Enough about programmes, lets build companies, guest blog by CodeBase COO Richard Lennox
/I recently attended the Dublin Tech Summit, chairing a panel on a question that has occupied my thinking and driven my most recent actions: whether the ecosystem we have built around founders is serving them, or serving itself. Founders and operators across Europe are asking the same question, yet are the customers of that same ecosystem?
Scottish Enterprise's 2025-26 Ecosystem Guide lists over 100 organisations providing entrepreneurial support across the country. The guide opens, with complete sincerity, by declaring that Scotland is "the best place in the world to start and scale your business." We all have a right to ask: when will that support produce outcomes?
Having met Irish founders, VCs and ecosystem operators in Dublin, I saw that Ireland's answer is delivered in producing durable and sustainable companies. Ireland has built a culture that backs ambition loudly and early, treats a founder's failure as evidence of serious intent rather than personal embarrassment, and measures its success by the number of globally significant businesses it produces rather than the volume of interventions it funds. The contrast with Scotland is not subtle.

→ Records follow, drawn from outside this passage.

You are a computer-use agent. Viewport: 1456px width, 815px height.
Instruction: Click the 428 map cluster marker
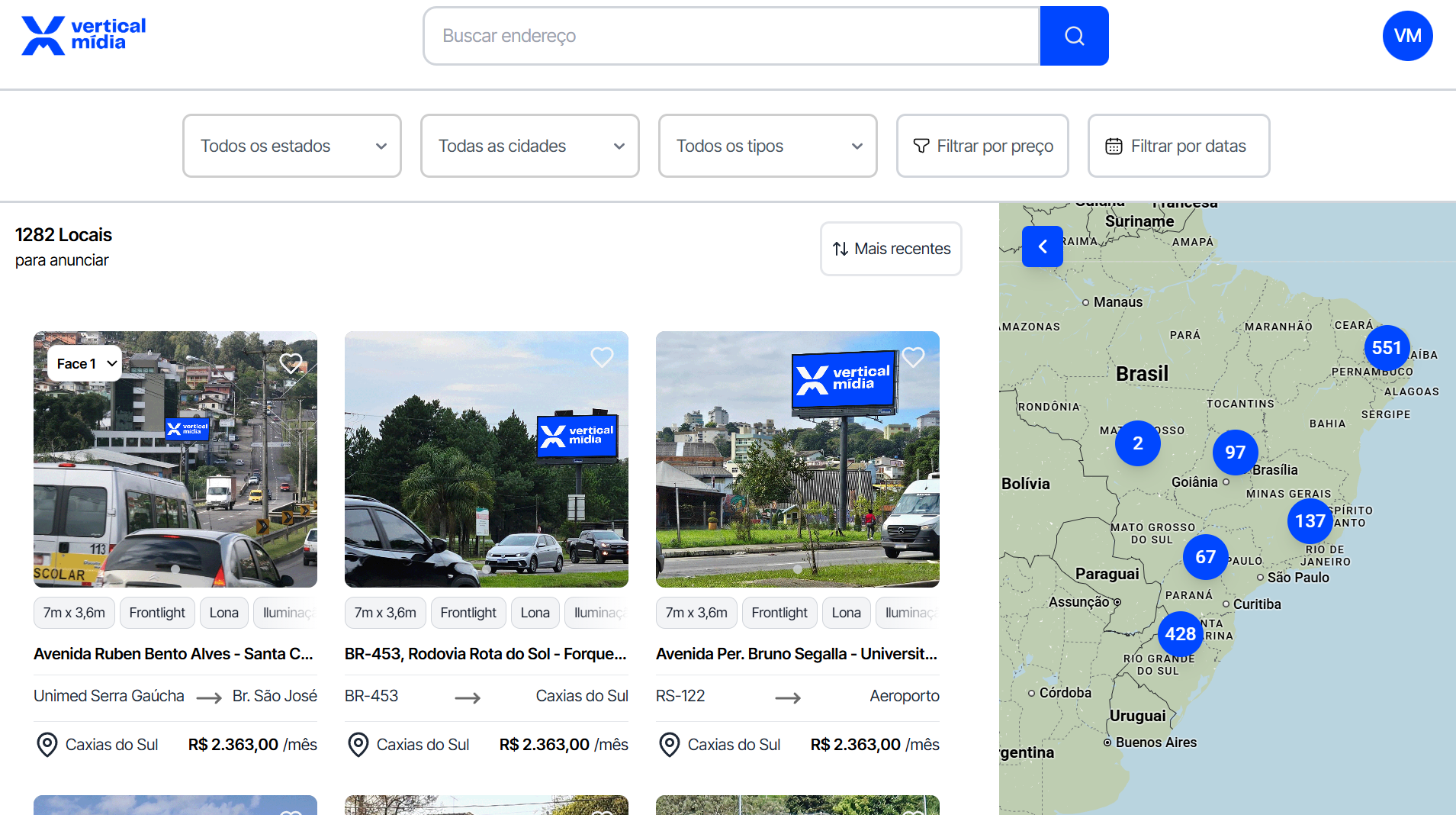(x=1180, y=633)
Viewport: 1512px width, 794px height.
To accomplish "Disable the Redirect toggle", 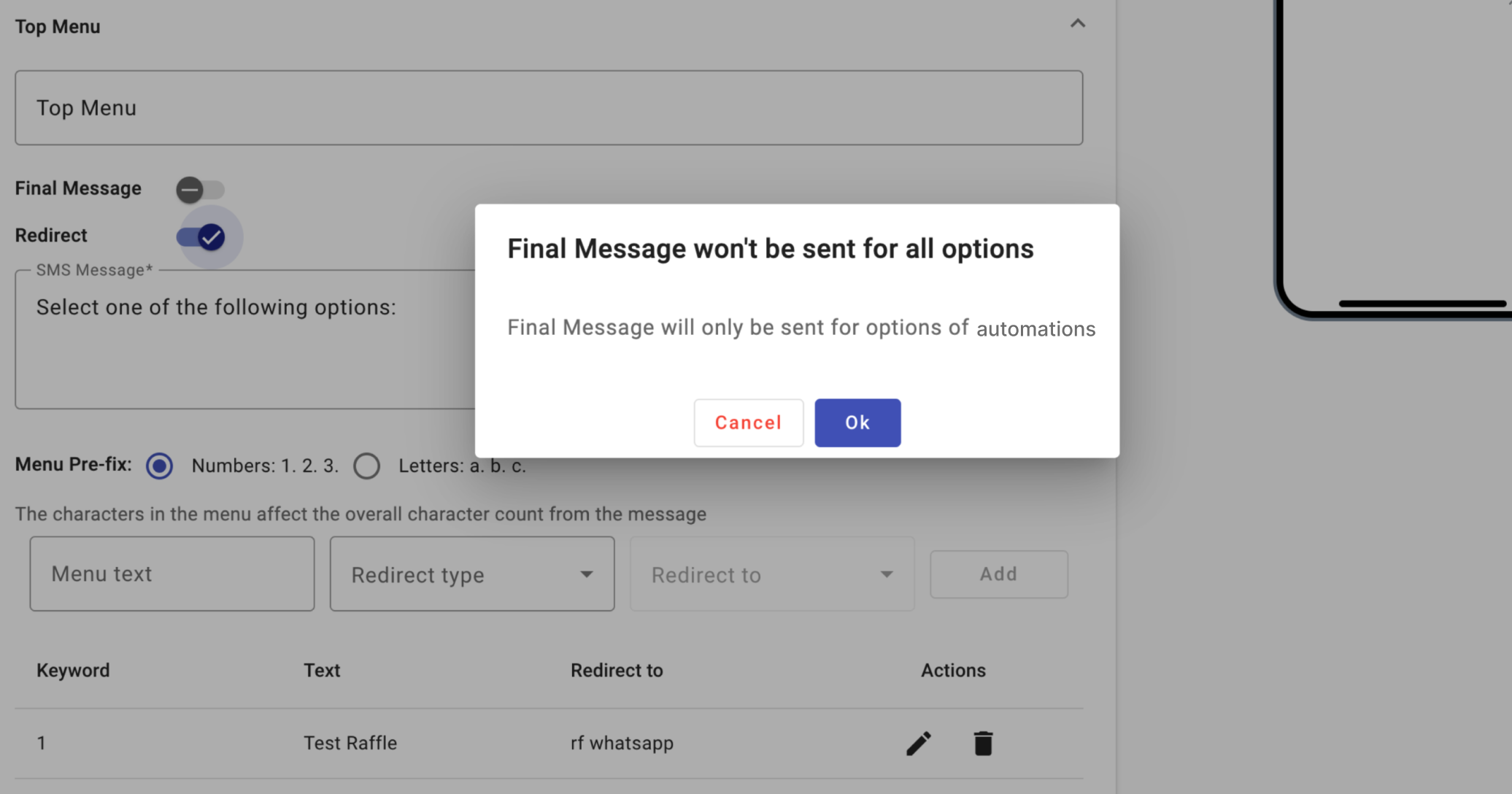I will (201, 236).
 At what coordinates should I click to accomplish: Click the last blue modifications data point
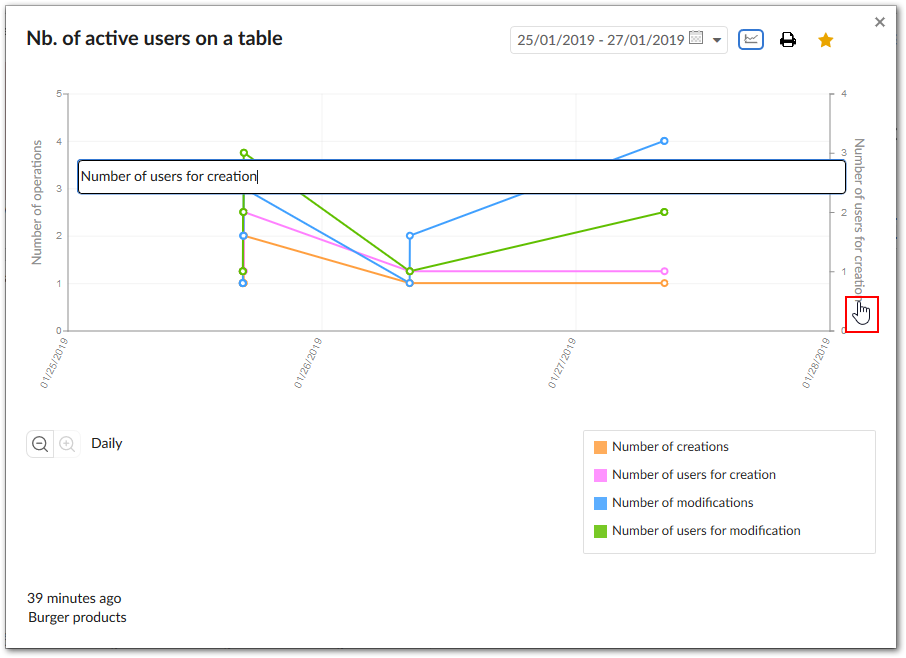[664, 141]

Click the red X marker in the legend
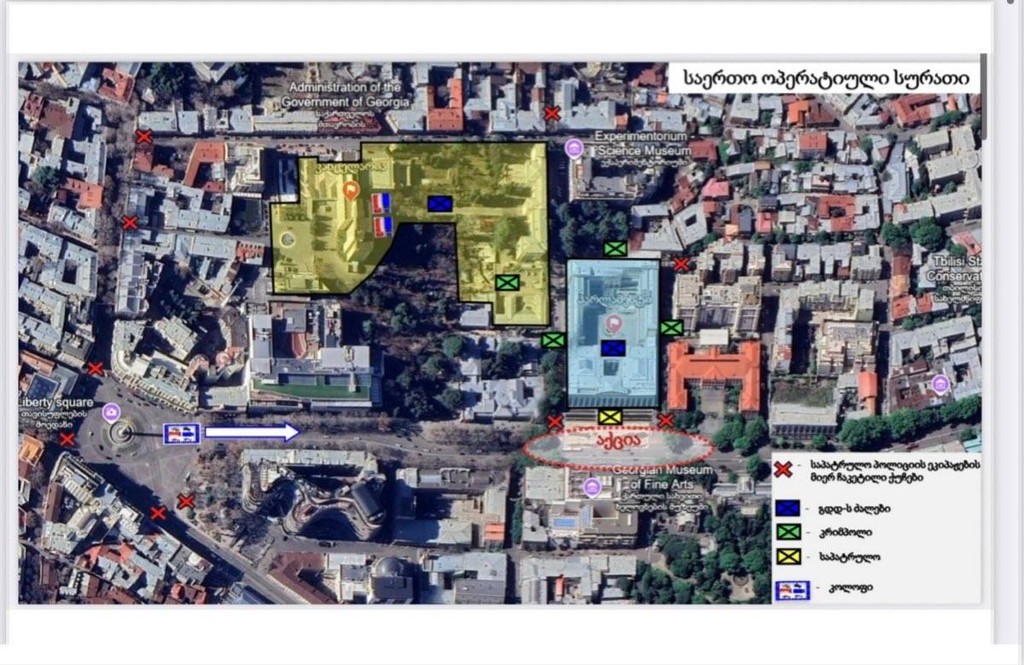point(784,469)
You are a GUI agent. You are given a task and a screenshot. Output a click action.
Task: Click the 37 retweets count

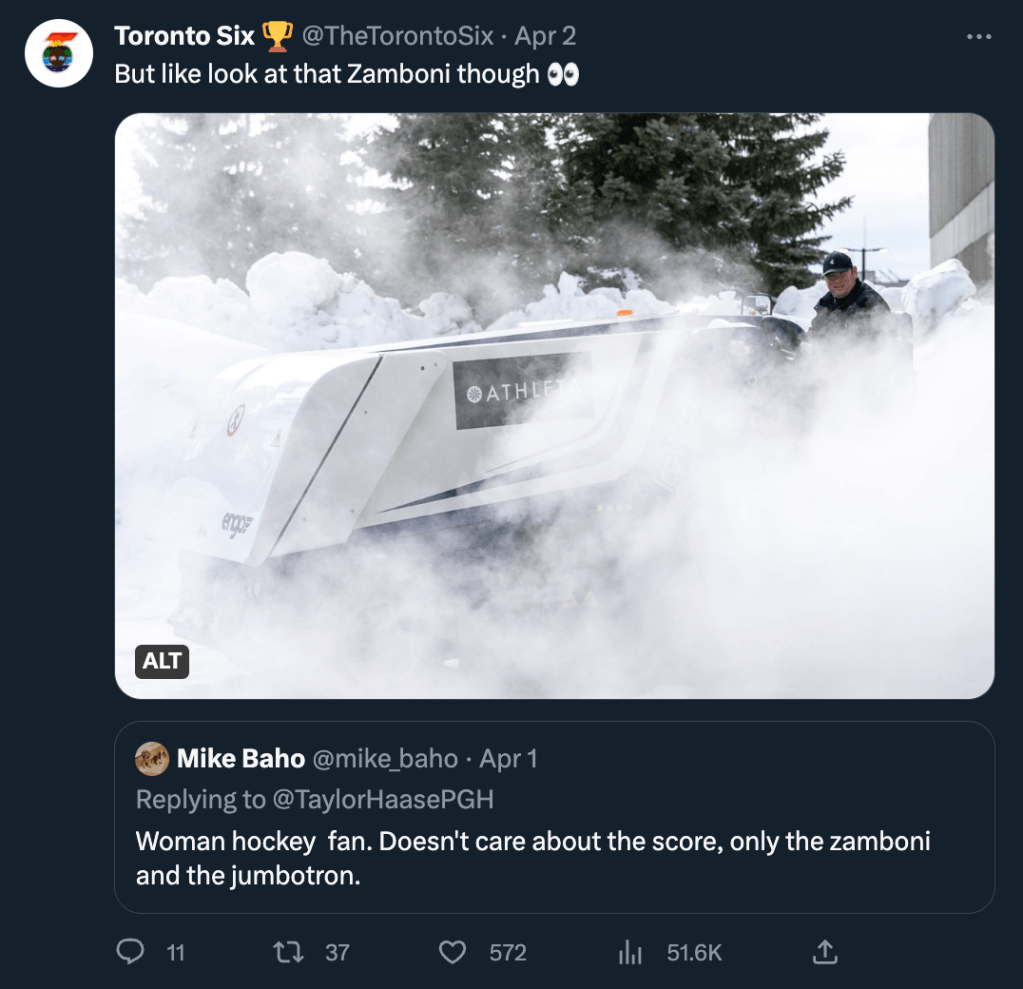coord(338,952)

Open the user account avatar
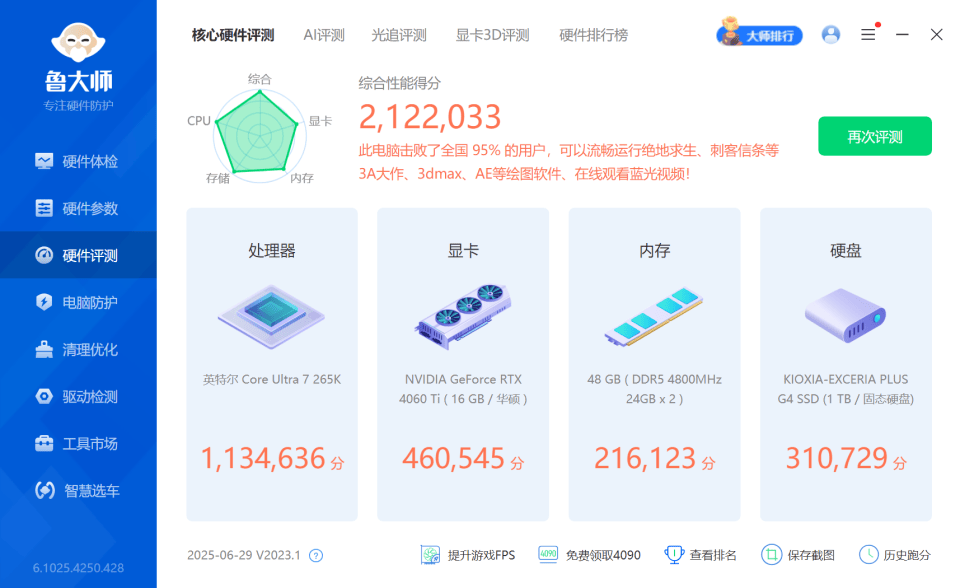click(x=830, y=35)
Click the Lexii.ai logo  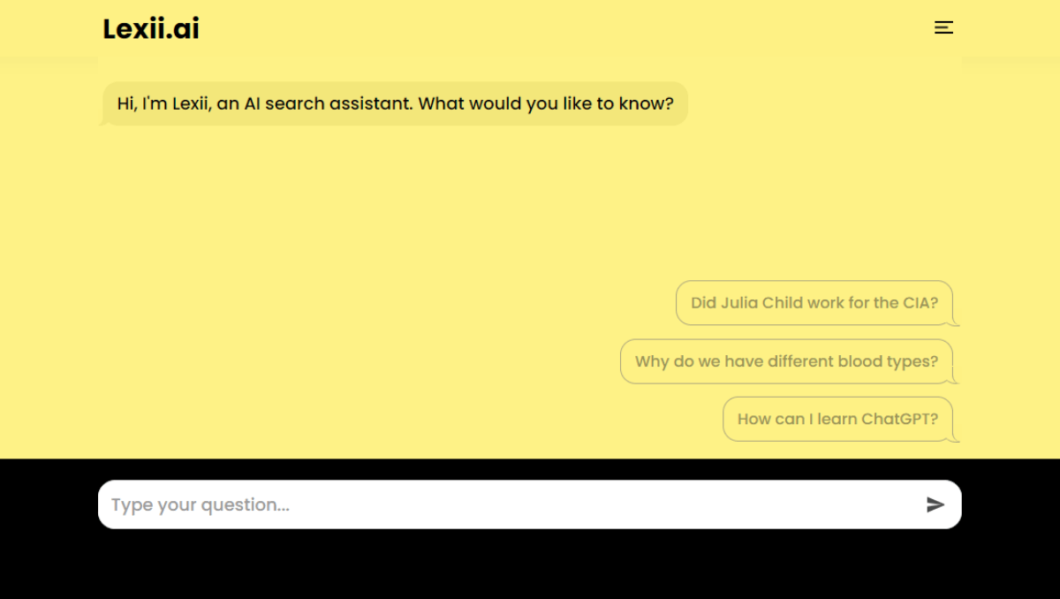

I took on my current role at CodeBase, including leading Techscaler’s delivery, specifically to attempt to address this. Every founder, regardless of what stage they are at, ultimately needs three things: access to customers, access to capital, and support from people who have actually built and scaled businesses before.
What they do not need are generic playbooks nor advice from those who have never built anything. The hard question for every programme operating in Scotland, including Techscaler, is whether it is organised around meeting those needs or something else entirely.
Scotland has too many rooms where founders are talked at by people whose careers and reputation depend on the existence of the room, and too few where operators who have actually scaled a business sit with founders to work through their problems. Techscaler needs to be the latter, and that's what you should expect going forward.
It must serve the needs of the businesses it supports first, before serving any broader narrative about Scottish entrepreneurship. A programme that cannot demonstrate it has helped move a company forward is not worth funding.
We have invested seriously in our entrepreneurial economy, an investment that will likely take a decade or more to fully realise the value it creates. The long-term measure is how many companies Scotland built that are still growing in ten years.
Scotland now has a clearer sense of what public support actually means. It needs the policy environment to match. One that gives real agency to the operators best able to deliver the promise; that funds business outcomes not programmes, and backs the businesses that emerge with the same confidence Ireland brings.
That is how the ecosystem reaches the tipping point of self-sustainability. The companies we build become the capital, the customers, and the operators for the companies that follow, and the system pays for itself.